STORED ROWS
------------------------------------------------

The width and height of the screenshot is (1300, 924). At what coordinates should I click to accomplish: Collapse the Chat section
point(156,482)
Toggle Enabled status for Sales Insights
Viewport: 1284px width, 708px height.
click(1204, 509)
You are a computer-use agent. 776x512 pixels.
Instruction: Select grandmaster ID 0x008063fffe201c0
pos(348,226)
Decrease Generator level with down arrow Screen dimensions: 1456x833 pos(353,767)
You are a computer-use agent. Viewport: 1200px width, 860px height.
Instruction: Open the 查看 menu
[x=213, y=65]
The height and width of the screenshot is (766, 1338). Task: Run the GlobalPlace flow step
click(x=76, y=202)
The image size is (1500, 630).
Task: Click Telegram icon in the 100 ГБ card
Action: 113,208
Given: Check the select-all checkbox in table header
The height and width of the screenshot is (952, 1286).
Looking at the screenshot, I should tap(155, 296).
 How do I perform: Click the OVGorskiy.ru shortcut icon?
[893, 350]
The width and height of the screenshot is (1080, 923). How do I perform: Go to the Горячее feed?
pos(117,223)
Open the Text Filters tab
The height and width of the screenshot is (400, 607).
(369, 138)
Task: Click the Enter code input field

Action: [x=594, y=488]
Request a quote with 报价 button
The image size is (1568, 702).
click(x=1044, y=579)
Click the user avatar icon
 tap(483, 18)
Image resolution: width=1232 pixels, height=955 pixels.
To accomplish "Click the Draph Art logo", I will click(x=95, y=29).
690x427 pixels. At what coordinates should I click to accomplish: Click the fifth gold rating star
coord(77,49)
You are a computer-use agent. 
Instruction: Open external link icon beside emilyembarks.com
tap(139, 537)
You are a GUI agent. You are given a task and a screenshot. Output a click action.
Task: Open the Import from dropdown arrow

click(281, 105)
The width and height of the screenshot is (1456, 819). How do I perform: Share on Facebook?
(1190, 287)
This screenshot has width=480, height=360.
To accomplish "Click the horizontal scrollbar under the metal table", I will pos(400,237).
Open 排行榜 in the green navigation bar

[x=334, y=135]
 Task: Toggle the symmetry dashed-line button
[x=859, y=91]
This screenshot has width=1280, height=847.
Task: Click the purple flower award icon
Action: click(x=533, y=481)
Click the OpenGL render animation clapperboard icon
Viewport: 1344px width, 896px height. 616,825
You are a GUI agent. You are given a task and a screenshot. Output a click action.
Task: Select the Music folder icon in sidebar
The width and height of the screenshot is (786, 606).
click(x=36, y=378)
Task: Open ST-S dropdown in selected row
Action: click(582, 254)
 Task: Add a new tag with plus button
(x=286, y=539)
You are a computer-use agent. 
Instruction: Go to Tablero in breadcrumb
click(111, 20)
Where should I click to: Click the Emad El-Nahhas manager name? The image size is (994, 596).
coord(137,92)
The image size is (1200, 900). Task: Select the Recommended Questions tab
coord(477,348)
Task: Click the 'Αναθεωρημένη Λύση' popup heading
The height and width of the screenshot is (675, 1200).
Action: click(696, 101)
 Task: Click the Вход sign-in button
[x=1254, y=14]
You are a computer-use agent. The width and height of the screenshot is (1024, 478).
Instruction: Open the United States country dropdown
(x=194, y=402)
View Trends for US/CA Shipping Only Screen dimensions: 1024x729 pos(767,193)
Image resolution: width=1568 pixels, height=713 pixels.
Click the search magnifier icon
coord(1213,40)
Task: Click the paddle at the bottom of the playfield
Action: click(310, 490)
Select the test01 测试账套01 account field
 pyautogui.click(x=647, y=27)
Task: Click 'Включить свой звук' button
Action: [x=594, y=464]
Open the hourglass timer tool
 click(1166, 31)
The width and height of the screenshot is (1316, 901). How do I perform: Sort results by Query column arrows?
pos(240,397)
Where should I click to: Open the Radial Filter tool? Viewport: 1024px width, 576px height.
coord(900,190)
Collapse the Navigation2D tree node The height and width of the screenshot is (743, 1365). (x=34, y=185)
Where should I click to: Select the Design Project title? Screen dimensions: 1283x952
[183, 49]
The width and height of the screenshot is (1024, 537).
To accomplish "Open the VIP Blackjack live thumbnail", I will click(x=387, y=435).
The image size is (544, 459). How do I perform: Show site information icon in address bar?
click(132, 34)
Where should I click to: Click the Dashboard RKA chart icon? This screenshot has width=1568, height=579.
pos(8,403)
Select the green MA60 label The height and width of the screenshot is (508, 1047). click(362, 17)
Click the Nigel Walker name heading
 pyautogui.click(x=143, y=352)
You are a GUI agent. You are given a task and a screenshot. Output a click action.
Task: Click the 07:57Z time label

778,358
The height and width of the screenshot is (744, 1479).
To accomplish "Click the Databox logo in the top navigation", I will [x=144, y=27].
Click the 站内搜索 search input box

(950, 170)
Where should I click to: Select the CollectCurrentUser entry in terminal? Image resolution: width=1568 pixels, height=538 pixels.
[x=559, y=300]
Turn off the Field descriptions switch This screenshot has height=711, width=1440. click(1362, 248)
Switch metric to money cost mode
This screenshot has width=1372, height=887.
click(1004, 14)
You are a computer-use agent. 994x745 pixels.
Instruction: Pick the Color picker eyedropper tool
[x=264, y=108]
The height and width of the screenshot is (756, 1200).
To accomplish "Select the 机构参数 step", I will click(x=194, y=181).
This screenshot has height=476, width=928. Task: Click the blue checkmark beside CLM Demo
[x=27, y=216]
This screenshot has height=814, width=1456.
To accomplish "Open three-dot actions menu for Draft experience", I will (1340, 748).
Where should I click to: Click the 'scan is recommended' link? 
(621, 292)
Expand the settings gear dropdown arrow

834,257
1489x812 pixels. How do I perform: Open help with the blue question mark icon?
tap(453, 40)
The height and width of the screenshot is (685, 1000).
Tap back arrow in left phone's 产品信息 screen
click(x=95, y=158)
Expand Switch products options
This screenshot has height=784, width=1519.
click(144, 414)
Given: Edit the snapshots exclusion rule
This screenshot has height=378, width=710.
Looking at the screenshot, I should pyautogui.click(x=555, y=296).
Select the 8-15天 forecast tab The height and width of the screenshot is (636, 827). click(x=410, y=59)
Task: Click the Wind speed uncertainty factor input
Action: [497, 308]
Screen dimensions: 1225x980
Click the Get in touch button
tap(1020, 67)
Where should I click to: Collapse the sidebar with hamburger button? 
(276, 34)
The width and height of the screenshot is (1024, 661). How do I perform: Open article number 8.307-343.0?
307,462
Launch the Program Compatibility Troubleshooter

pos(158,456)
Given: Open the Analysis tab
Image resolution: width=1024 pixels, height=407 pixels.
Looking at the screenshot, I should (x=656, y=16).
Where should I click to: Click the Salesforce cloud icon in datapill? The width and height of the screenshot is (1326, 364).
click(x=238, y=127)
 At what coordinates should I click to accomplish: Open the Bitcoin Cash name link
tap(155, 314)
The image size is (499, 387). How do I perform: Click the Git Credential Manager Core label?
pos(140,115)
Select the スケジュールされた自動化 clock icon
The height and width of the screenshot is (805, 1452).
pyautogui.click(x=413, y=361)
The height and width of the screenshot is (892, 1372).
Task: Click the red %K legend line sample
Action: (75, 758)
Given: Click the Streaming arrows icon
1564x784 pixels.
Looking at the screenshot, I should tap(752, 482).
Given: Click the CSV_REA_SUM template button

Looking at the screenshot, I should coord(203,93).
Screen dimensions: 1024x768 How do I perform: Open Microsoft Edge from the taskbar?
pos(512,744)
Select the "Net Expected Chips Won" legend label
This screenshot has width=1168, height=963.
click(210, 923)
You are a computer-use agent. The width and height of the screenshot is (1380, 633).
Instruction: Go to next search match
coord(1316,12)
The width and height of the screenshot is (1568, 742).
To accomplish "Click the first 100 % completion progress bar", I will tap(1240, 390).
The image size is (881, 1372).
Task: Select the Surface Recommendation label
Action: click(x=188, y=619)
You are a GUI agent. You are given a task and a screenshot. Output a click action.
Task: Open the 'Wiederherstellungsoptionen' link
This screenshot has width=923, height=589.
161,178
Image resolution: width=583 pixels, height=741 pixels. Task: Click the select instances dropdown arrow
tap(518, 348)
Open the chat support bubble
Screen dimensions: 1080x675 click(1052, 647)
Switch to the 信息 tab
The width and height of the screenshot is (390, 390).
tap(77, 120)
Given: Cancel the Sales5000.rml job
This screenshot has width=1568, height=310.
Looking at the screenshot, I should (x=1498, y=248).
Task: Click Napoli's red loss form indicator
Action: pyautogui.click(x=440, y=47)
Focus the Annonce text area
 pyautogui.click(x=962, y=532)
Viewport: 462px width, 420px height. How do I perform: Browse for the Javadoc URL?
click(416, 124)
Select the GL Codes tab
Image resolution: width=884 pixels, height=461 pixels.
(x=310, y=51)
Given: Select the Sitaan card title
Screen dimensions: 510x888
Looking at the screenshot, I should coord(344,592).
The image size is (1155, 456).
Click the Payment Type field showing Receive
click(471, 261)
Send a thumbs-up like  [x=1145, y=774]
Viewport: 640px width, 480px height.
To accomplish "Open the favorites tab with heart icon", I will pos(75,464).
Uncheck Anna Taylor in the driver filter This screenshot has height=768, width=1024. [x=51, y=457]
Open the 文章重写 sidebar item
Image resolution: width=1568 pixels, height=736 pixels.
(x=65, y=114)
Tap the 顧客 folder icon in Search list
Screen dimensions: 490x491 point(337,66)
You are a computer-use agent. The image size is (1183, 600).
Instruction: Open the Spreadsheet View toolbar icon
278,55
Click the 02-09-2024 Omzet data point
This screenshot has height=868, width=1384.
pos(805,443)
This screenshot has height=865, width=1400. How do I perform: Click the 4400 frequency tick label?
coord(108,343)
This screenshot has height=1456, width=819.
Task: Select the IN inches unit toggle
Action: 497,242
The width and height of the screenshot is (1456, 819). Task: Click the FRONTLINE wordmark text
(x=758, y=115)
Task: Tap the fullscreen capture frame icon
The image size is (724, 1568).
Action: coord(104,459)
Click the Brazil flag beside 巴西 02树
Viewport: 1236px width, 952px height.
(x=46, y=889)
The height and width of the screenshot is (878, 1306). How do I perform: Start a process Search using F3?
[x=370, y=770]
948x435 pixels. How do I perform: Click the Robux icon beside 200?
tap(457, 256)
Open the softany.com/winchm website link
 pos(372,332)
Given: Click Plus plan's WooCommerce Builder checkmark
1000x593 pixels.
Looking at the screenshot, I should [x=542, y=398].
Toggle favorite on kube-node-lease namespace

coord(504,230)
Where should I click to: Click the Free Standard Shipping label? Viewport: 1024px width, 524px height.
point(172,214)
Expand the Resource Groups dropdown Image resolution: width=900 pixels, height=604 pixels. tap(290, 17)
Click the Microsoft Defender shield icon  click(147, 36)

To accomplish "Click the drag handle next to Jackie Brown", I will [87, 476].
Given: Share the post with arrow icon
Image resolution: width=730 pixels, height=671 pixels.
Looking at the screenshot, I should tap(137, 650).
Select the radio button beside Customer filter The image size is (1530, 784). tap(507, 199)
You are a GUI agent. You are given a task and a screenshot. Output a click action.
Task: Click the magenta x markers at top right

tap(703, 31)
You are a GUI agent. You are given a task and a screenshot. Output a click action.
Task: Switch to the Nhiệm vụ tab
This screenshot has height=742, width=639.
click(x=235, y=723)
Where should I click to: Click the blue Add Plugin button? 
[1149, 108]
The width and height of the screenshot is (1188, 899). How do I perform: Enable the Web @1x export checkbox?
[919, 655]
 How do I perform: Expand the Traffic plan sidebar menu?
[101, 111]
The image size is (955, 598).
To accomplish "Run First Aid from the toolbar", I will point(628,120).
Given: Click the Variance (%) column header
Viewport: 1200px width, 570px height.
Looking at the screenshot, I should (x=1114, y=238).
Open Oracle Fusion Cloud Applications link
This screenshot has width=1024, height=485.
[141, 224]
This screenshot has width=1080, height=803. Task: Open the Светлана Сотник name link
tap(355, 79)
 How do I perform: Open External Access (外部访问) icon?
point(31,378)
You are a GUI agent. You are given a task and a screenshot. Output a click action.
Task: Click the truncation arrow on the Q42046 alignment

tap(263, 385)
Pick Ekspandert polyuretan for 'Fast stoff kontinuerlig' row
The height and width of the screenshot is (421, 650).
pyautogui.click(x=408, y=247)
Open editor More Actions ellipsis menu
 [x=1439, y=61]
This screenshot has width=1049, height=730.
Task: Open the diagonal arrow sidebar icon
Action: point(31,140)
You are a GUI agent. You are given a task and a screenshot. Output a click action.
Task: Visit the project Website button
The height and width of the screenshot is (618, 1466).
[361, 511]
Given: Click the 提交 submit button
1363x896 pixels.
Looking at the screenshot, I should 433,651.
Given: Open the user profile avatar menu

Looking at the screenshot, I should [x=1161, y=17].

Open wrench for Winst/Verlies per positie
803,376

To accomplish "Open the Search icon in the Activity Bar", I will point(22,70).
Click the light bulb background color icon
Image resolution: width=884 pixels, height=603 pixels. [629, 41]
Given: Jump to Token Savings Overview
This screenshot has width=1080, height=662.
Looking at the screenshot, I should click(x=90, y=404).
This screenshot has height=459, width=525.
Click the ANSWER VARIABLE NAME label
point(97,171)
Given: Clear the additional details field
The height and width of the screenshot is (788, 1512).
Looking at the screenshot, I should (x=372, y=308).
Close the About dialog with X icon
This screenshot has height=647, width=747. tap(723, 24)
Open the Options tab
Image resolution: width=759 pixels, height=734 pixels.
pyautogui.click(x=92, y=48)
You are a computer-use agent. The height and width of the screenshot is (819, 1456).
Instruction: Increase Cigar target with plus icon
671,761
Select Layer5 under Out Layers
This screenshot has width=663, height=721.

------------------------------------------------

REQUIREMENTS
Rewrite the rows as a numbered list, from the first row through the row containing "Decrease Generator level", with both ends included and any blank lines left out.

TASK OUTPUT
1. The width and height of the screenshot is (1300, 924). At what coordinates should I click to accomplish: Collapse the Chat section
2. point(156,482)
3. Toggle Enabled status for Sales Insights
4. Viewport: 1284px width, 708px height.
5. click(1204, 509)
6. You are a computer-use agent. 776x512 pixels.
7. Instruction: Select grandmaster ID 0x008063fffe201c0
8. pos(348,226)
9. Decrease Generator level with down arrow Screen dimensions: 1456x833 pos(353,767)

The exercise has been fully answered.